Momentous.ca Corp. v. Canadian American Association of Professional Baseball Ltd. 2012 SCC 9

The Supreme Court of Canada upheld the Court of Appeal for Ontario’s decision and dismissed an Ontario action on the basis of a governing law clause. Delivering a statement of defence in Ontario does not consitute as “strong cause” and will not displace previously agreed choice of forum clauses.

Drafters should ensure that a governing law clause is properly negotiated at the outset of the contract. It would require a “strong cause” to displace the agreed forum in favour of another jurisidiction in the event that a dispute arises. Otherwise, Canadian courts will likely give deference to agreements between parties.
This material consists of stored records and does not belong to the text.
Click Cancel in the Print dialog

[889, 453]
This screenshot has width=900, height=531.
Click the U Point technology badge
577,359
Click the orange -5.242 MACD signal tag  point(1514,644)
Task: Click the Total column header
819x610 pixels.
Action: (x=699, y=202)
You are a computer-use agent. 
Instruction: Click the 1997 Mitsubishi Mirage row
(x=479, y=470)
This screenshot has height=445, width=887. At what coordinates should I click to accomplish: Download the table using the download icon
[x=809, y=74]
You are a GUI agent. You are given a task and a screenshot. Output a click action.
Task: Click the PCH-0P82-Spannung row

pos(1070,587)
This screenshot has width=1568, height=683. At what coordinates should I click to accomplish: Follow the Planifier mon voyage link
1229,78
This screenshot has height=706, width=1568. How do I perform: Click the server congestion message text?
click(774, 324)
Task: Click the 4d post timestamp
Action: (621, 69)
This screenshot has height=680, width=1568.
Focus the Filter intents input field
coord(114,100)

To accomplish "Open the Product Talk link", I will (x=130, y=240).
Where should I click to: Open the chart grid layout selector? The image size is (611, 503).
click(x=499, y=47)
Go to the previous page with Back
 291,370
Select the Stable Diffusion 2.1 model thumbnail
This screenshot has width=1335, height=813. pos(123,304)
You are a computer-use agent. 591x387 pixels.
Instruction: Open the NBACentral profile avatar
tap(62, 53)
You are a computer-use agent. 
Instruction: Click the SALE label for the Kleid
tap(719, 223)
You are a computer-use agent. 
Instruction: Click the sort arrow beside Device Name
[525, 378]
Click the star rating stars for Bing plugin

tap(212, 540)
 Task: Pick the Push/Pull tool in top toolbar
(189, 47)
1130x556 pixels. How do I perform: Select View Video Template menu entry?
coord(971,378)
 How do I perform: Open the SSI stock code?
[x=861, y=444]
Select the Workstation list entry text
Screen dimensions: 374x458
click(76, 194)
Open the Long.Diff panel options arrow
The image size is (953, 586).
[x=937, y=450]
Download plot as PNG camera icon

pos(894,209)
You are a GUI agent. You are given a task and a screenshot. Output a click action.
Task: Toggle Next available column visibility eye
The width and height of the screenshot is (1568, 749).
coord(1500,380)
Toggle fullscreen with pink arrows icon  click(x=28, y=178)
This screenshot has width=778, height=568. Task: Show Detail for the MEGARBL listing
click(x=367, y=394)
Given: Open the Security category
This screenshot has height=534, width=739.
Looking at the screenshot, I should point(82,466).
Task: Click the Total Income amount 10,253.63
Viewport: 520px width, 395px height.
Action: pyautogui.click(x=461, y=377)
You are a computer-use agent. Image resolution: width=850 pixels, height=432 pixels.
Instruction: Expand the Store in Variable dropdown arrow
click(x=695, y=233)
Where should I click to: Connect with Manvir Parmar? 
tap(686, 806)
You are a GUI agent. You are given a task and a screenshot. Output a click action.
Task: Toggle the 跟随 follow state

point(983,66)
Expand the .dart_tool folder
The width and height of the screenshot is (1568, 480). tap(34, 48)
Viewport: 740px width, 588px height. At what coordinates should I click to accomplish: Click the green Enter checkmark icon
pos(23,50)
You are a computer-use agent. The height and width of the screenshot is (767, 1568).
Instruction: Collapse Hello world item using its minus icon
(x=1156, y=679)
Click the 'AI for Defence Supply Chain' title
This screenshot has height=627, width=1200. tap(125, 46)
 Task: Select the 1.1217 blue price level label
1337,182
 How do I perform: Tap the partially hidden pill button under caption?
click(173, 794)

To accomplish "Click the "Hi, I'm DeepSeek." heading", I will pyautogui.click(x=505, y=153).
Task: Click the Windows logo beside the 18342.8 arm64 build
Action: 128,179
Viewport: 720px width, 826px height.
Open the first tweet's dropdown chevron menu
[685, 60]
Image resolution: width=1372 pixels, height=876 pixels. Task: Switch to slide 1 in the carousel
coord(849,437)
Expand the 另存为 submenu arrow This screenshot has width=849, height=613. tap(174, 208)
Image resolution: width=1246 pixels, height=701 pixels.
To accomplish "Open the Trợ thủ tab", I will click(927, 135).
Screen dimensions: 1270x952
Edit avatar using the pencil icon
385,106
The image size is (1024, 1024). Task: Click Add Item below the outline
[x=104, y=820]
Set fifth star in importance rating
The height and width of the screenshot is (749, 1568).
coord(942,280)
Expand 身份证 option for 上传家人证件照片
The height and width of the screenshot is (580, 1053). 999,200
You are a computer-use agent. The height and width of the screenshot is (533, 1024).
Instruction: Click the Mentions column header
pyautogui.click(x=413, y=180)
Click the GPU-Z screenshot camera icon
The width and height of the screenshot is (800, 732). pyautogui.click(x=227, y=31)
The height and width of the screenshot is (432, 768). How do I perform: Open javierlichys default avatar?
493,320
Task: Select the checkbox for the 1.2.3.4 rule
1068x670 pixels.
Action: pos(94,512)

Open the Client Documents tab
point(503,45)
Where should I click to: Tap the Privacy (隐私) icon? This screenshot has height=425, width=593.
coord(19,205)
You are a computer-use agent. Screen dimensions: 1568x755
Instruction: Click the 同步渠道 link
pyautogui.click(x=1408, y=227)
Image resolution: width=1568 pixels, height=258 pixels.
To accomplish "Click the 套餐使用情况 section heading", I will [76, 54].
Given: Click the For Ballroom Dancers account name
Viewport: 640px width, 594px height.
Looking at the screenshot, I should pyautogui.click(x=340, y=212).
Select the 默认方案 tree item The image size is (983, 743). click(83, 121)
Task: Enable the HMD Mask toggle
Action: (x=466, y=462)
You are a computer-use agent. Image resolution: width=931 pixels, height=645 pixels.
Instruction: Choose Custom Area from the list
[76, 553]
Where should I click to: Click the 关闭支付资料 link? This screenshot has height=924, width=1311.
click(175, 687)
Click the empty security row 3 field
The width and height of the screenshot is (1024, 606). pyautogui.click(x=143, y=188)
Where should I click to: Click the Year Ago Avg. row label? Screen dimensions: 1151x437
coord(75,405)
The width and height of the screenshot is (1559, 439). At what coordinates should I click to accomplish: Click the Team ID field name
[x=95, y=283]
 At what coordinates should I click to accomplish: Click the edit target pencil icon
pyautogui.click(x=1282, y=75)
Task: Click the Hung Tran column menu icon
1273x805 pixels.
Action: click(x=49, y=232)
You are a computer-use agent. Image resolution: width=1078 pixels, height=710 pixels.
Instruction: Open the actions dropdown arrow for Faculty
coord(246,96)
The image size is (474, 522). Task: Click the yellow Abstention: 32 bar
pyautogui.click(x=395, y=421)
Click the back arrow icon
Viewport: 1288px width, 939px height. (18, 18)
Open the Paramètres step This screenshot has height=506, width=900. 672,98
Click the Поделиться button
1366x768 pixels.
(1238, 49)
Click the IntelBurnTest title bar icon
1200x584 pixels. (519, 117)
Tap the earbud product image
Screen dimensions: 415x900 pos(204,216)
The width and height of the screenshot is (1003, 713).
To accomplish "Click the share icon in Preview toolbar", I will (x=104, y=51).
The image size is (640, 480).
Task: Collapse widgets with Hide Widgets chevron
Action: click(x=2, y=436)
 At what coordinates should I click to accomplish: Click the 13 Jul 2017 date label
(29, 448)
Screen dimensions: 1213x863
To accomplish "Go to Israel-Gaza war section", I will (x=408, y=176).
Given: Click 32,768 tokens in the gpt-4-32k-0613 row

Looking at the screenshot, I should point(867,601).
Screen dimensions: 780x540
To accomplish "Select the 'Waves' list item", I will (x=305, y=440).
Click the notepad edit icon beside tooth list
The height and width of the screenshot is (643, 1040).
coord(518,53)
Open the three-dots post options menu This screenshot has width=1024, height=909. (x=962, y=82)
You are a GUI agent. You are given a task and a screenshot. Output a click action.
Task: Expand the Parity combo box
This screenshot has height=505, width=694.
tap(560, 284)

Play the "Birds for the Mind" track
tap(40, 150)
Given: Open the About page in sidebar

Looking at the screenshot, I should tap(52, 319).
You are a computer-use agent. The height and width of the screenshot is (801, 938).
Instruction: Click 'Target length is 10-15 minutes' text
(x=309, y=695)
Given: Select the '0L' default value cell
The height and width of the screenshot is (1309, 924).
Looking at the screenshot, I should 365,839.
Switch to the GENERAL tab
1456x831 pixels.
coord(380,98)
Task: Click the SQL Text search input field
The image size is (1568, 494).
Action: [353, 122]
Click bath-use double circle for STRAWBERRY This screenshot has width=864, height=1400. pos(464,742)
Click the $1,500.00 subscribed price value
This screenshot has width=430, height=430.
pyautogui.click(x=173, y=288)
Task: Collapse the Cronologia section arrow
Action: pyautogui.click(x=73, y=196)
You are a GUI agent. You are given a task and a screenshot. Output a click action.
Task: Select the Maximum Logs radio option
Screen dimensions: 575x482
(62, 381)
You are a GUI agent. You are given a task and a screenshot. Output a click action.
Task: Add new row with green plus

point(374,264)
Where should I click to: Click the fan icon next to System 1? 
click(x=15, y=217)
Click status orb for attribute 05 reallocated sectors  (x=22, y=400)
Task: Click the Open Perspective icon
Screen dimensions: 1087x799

In Momentous.ca Corp. v. Canadian American Association of Professional Baseball Ltd. (2012 SCC), the appellants, Momentous.ca Corporation et al., sought to move proceedings to Ontario. The respondents, Canadian American Association of Professional Baseball Ltd., argued that the court should dismiss the claim on the ground that Ontario courts had no jurisdiction because the appellants had signed agreements providing that disputes would be arbitrated or litigated in North Carolina. The SCC held in favour of the respondents and dismissed the case. The Court, in citing a previous SCC decision, stated that in the absence of specific legislation, the proper test in determining whether to enforce a forum selection clause depends on whether there is a “strong cause” as to why a domestic court should exercise jurisdiction over a forum that was previously agreed upon. In this case, the appellants did not argue that there was any reason, apart from the delivery of a statement of defence, for the court to determine that there was “strong cause” for Ontario to displace the forum that the parties have previously agreed to resolve their disputes.